Against a basket of currencies the dollar had its worst month this year in May and was under pressure today, dipping by a fraction to 98.166. — Reuters pic
Against a basket of currencies the dollar had its worst month this year in May and was under pressure today, dipping by a fraction to 98.166. — Reuters pic

SINGAPORE, June 1 — The dollar slipped today as investors looked past unrest in the United States to the global economic recovery from the coronavirus and hoped for an easing in Sino-US tensions.

The risk-sensitive Australian dollar shrugged off early pressure and gained 0.4 per cent to hit a three-month high of US$0.6703 (RM2.91).

The euro was firm and sterling tested a three-week high.

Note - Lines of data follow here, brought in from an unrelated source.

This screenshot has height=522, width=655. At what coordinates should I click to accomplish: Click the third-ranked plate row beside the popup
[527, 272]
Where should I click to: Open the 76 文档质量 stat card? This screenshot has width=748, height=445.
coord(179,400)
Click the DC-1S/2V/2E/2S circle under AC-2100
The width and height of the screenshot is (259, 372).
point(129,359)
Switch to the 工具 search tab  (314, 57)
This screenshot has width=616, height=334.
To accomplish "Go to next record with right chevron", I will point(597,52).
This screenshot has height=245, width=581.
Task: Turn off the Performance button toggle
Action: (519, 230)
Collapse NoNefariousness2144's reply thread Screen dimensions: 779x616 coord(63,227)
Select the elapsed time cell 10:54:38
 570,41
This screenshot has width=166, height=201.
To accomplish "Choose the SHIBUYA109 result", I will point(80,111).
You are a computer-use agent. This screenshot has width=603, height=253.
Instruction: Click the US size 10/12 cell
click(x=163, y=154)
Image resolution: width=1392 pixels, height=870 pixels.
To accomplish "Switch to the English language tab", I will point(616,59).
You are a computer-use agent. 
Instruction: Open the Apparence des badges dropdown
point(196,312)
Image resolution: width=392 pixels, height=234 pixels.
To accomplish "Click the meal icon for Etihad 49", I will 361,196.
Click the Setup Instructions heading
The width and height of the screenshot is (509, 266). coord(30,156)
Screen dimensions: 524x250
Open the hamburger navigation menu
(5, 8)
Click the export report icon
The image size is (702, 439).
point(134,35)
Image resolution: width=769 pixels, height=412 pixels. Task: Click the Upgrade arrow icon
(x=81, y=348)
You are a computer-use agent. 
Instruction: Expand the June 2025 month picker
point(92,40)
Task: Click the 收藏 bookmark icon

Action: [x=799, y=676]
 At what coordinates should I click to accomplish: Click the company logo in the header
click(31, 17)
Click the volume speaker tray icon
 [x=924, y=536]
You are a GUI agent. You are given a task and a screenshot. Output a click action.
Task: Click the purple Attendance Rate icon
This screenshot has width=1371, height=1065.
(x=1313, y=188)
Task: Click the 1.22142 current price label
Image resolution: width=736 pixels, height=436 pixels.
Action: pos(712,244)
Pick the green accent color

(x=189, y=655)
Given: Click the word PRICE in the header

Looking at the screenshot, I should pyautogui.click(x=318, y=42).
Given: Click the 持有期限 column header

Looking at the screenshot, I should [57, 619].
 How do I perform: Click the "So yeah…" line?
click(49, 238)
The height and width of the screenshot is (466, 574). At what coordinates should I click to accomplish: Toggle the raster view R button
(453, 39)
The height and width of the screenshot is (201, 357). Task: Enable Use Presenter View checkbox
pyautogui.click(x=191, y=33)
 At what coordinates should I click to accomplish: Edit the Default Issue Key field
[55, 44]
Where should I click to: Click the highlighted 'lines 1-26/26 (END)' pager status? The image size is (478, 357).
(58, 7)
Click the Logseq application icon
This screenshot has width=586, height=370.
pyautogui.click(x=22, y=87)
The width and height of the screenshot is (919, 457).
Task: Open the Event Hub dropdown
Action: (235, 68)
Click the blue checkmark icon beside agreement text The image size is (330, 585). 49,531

The kiwi and the oil sensitive Canadian dollar and Norwegian krone all rose about 0.3 per cent, even as oil prices eased.

“Market participants believe that the worst of the health and financial and economic crises are now behind us,” said Commonwealth Bank of Australia FX analyst Joe Capurso.

“That’s supportive for commodity prices...and if we’re past the worst of it, then commodity currencies tend to do well and the US dollar tends to do poorly in the early stages of a recovery,” he said.

Data yesterday painted a mixed picture of China’s recovery, with momentum gaining in the construction and services sector even as factory activity growth slowed a touch.

Against a basket of currencies the dollar had its worst month this year in May and was under pressure today, dipping by a fraction to 98.166.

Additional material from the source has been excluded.